Source records ::

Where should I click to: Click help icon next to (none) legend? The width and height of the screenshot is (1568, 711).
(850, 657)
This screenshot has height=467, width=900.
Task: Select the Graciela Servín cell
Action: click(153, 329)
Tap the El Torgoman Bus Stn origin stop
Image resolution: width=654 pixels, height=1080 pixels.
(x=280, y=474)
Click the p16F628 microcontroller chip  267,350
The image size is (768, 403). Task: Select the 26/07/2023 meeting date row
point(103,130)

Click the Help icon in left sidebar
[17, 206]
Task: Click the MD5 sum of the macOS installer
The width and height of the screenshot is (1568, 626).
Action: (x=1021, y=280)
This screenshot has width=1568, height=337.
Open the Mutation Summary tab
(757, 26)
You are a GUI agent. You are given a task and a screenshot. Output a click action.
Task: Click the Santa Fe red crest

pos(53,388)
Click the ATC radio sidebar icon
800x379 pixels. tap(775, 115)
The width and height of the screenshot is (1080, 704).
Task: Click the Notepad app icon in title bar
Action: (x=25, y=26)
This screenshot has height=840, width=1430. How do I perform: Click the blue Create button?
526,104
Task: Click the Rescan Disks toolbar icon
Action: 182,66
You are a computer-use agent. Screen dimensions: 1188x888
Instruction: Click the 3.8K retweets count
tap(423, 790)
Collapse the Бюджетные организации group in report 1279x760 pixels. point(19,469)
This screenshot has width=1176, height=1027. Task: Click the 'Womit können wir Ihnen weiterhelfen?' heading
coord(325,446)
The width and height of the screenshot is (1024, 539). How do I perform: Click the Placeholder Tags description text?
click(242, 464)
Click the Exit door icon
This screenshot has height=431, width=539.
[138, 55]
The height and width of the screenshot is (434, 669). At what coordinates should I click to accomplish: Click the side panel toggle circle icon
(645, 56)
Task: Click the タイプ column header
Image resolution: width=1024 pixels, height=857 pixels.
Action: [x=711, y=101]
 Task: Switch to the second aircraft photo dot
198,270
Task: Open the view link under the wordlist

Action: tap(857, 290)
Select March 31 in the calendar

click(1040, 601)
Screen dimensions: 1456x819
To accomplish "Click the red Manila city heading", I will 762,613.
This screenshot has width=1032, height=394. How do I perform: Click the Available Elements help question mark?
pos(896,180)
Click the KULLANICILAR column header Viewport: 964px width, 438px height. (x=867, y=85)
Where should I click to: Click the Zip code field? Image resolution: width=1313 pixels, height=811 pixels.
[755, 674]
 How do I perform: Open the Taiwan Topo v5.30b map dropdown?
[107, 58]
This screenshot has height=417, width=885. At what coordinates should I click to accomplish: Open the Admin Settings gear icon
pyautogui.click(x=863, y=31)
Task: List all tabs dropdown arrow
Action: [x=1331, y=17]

Exercise directions :: Please retype the whole of the material above exactly.

Answer area ::
Where should I click to: Click help icon next to (none) legend? The width and height of the screenshot is (1568, 711).
(850, 657)
This screenshot has height=467, width=900.
Task: Select the Graciela Servín cell
Action: click(153, 329)
Tap the El Torgoman Bus Stn origin stop
Image resolution: width=654 pixels, height=1080 pixels.
(x=280, y=474)
Click the p16F628 microcontroller chip  267,350
The image size is (768, 403). Task: Select the 26/07/2023 meeting date row
point(103,130)

Click the Help icon in left sidebar
[17, 206]
Task: Click the MD5 sum of the macOS installer
The width and height of the screenshot is (1568, 626).
Action: (x=1021, y=280)
This screenshot has width=1568, height=337.
Open the Mutation Summary tab
(757, 26)
You are a GUI agent. You are given a task and a screenshot. Output a click action.
Task: Click the Santa Fe red crest

pos(53,388)
Click the ATC radio sidebar icon
800x379 pixels. tap(775, 115)
The width and height of the screenshot is (1080, 704).
Task: Click the Notepad app icon in title bar
Action: (x=25, y=26)
This screenshot has height=840, width=1430. How do I perform: Click the blue Create button?
526,104
Task: Click the Rescan Disks toolbar icon
Action: 182,66
You are a computer-use agent. Screen dimensions: 1188x888
Instruction: Click the 3.8K retweets count
tap(423, 790)
Collapse the Бюджетные организации group in report 1279x760 pixels. point(19,469)
This screenshot has width=1176, height=1027. Task: Click the 'Womit können wir Ihnen weiterhelfen?' heading
coord(325,446)
The width and height of the screenshot is (1024, 539). How do I perform: Click the Placeholder Tags description text?
click(242, 464)
Click the Exit door icon
This screenshot has height=431, width=539.
[138, 55]
The height and width of the screenshot is (434, 669). At what coordinates should I click to accomplish: Click the side panel toggle circle icon
(645, 56)
Task: Click the タイプ column header
Image resolution: width=1024 pixels, height=857 pixels.
Action: [x=711, y=101]
 Task: Switch to the second aircraft photo dot
198,270
Task: Open the view link under the wordlist

Action: tap(857, 290)
Select March 31 in the calendar

click(1040, 601)
Screen dimensions: 1456x819
To accomplish "Click the red Manila city heading", I will 762,613.
This screenshot has width=1032, height=394. How do I perform: Click the Available Elements help question mark?
pos(896,180)
Click the KULLANICILAR column header Viewport: 964px width, 438px height. (x=867, y=85)
Where should I click to: Click the Zip code field? Image resolution: width=1313 pixels, height=811 pixels.
[755, 674]
 How do I perform: Open the Taiwan Topo v5.30b map dropdown?
[107, 58]
This screenshot has height=417, width=885. At what coordinates should I click to accomplish: Open the Admin Settings gear icon
pyautogui.click(x=863, y=31)
Task: List all tabs dropdown arrow
Action: [x=1331, y=17]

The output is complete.